■ EXTRACTED TEXT ■
----------

For some people today was an opportunity to have a good old rant about the fact of Trump (my personal highlight was an 8-year-old boy running around shouting, “DONALD TRUMP IS AN IDIOT” at the top of his lungs.) I know how an election can break your heart. I know the anger and pain that follows and how cathartic it is to walk among thousands of like-minded people to stand up for what you believe in. It is not anti-democratic to protest against Trump. By voting him in the victors do not have the right to silence the opposition. People still have the right to a peaceful protest – for now at least.

And ultimately it’s not just women’s rights that are threatened by the rise of the far-right. Trump’s anti-immigration rhetoric carried him to the White House. During his campaign he called Mexicans “rapists” and “criminals,” promised to deport 3 million immigrants in his first year and let’s not forget that wall he wants to build around the southern border. His inauguration speech made it abundantly clear that it’s “America First.” (Incidentally  “America First” was also the name of the isolationist, anti-Semitic organisation that urged the United States to appease Hitler and stay out of WWII.) Over the next four years we are going to have to fight to defend internationalism and the rights of immigrants. We’ll protest against walls being put up and bridges being burnt in both America and Europe.

----------

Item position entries
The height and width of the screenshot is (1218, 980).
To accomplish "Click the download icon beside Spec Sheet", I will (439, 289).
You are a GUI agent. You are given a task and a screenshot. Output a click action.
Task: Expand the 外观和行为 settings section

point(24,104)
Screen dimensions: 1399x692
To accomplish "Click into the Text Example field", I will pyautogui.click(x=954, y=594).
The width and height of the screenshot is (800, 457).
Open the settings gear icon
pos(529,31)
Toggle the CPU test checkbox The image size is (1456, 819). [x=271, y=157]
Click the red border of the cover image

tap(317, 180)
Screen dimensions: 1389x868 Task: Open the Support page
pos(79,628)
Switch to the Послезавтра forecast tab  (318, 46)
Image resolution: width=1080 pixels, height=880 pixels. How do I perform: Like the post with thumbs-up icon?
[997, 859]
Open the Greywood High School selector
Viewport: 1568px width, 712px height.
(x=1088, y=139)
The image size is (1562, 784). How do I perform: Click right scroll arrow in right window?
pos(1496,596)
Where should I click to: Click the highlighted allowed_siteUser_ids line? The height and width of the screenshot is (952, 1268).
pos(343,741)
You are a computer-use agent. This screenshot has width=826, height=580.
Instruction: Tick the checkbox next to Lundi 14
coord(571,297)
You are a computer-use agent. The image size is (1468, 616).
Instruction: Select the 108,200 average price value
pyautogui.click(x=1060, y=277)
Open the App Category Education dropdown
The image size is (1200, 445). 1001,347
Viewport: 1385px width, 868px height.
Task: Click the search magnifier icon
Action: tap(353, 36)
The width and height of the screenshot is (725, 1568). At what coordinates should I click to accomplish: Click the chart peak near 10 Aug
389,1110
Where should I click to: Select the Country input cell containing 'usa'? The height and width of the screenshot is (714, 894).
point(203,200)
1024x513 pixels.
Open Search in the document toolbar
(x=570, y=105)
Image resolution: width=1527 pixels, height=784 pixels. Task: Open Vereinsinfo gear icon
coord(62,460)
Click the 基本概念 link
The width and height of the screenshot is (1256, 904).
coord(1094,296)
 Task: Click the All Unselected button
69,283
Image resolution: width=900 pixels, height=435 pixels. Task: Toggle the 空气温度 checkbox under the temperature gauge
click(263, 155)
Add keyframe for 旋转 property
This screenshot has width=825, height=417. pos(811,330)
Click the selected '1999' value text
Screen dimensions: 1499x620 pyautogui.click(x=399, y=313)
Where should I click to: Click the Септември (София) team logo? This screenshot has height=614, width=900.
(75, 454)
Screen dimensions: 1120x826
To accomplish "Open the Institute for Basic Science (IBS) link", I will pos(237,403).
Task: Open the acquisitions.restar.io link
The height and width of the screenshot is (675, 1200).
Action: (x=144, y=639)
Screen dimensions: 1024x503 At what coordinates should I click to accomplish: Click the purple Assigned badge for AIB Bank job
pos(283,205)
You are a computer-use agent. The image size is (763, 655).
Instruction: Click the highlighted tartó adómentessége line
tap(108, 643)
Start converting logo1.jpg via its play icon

----------

■ SET TASKS ■
**a.** Reproduce the part of the protest passage between "For some people" and "now at least.", inclusive.
**b.** Translate this sentence from the protest passage into Spanish: "It is not anti-democratic to protest against Trump."

■ TASK-BY-TASK ANSWERS ■
**a.**
For some people today was an opportunity to have a good old rant about the fact of Trump (my personal highlight was an 8-year-old boy running around shouting, “DONALD TRUMP IS AN IDIOT” at the top of his lungs.) I know how an election can break your heart. I know the anger and pain that follows and how cathartic it is to walk among thousands of like-minded people to stand up for what you believe in. It is not anti-democratic to protest against Trump. By voting him in the victors do not have the right to silence the opposition. People still have the right to a peaceful protest – for now at least.

**b.** No es antidemocrático protestar contra Trump.